While a host is not required to take out specific landlord insurance, it would be advisable to speak with a specialist broker or insurer to ensure sufficient protection.

Could ‘letting’ my rented or leasehold property with Airbnb or another site breach the terms of my lease?

Millions of Airbnb users may have unknowingly breached the terms of their leases, leaving them vulnerable to legal action or the loss of their tenancy.

The vast majority of tenancy and leasehold agreements are likely to state that the property in question may only be used as a private residence. This would prevent tenants from renting out or ‘sharing’ their flat or home for short periods. Anyone letting their property out through Airbnb should therefore check their tenancy or leasehold agreements first.

It is not just those renting who should be wary of breaking contracts - mortgage companies may also take a dim view of homeowners offering short-term lettings of their property. It would be wise for owners to contact their mortgage company before offering their home out as they may very well be breaking their mortgage contract.

Whilst buy-to-let mortgages allow for assured short-term tenancy, ‘short-term’ is often defined as six months; clearly, Airbnb stays are considerably shorter than this.

What precautions do I need to take to comply with health and safety legislation?

Hosts must ensure that the premises are reasonably safe for visitors. With regards to fire safety, landlords should inform visitors of a fire evacuation route, they must also provide a fire extinguisher, fire alarm and carbon monoxide detector.

The Regulatory Reform (Fire Safety) Order 2005 makes landlords responsible for taking steps to protect the people using your premises from the risk of fire. This means that a host should carry out a fire risk assessment and, if necessary, improve the fire safety measures while keeping the risks, and fire safety measures, under review.

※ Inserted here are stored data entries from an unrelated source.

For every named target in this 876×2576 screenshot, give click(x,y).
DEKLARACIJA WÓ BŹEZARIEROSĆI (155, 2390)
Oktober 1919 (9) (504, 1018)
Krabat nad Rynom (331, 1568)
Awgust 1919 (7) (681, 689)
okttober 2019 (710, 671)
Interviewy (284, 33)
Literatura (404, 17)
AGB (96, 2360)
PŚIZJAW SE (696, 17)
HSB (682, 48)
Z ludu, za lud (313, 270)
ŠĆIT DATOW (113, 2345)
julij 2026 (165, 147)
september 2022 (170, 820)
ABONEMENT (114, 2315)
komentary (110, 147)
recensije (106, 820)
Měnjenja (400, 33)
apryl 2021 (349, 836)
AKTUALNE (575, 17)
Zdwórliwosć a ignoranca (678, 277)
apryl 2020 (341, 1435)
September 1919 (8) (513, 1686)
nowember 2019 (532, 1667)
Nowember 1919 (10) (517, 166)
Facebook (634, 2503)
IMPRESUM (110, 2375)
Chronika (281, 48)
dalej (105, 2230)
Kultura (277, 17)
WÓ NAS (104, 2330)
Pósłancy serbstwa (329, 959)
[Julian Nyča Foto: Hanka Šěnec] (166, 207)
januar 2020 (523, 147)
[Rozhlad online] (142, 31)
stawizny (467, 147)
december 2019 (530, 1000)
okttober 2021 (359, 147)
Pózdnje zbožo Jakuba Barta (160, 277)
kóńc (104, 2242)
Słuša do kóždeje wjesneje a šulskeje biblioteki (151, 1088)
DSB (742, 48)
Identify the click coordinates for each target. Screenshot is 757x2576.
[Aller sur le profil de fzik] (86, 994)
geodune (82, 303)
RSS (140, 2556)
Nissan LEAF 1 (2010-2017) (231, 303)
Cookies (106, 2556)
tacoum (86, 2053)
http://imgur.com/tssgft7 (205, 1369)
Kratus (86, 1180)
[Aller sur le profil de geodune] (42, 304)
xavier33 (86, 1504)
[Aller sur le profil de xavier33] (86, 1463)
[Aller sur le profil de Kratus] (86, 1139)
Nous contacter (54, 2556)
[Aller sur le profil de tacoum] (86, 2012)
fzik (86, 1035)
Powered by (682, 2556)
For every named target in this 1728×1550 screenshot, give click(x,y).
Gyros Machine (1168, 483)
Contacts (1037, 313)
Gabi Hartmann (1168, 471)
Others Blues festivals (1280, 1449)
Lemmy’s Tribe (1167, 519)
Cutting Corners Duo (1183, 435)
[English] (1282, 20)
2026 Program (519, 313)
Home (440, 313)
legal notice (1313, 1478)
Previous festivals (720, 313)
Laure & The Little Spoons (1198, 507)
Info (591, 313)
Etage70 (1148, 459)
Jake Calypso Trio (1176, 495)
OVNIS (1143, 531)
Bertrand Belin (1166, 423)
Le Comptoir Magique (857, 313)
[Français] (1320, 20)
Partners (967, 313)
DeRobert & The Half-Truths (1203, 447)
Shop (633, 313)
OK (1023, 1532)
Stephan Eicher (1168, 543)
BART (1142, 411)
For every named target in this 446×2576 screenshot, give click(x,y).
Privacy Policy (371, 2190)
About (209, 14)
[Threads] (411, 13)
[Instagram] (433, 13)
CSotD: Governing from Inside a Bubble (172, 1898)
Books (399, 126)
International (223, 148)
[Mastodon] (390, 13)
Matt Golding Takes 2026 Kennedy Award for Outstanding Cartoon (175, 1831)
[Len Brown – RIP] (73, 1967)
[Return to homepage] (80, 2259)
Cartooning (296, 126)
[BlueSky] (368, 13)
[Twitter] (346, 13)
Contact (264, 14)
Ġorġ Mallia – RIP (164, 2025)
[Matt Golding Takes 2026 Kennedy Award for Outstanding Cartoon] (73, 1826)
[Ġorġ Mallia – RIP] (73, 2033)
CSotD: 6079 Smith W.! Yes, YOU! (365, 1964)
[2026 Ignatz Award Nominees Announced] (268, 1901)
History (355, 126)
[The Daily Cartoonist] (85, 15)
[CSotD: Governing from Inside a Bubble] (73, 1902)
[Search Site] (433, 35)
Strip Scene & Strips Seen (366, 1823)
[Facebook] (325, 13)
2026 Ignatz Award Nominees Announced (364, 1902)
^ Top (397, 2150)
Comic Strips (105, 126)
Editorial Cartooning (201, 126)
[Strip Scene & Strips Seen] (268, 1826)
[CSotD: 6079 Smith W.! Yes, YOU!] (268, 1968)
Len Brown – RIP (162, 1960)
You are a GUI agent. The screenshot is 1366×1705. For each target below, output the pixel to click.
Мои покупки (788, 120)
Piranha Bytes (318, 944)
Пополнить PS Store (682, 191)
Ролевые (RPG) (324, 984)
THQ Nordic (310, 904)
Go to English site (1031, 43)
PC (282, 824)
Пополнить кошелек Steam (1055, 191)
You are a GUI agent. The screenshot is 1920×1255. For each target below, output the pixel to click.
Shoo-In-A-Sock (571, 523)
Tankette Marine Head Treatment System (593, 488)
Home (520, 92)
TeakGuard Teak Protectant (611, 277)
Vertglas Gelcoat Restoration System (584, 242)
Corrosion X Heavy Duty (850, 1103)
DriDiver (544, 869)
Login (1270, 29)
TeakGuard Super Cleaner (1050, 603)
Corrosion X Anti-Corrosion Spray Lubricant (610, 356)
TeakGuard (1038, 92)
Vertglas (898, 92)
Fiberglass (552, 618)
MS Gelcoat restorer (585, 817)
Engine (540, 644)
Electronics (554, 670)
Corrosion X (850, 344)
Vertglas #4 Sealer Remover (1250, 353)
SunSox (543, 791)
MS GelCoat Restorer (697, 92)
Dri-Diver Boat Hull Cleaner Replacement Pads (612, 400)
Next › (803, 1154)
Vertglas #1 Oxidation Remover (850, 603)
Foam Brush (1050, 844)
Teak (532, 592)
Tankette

From January 2023, there may be additional responsibilities on hosts in England whose properties are in buildings containing more than one home (depending on the height of the building). 

If a visitor has suffered an injury at a host’s premises, he/she may seek to pursue a personal injury claim, particularly if the host has breached their duty of care to the visitor, which subsequently has caused foreseeable injury.

As an Airbnb host, do I need to have public liability insurance?

There is no legal obligation to take out public liability insurance to host via Airbnb. As part of their ‘AirCover for Hosts’ policy, it provides Hosts with $1 million of cover if a host is found legally responsible for injury or damage to belongings.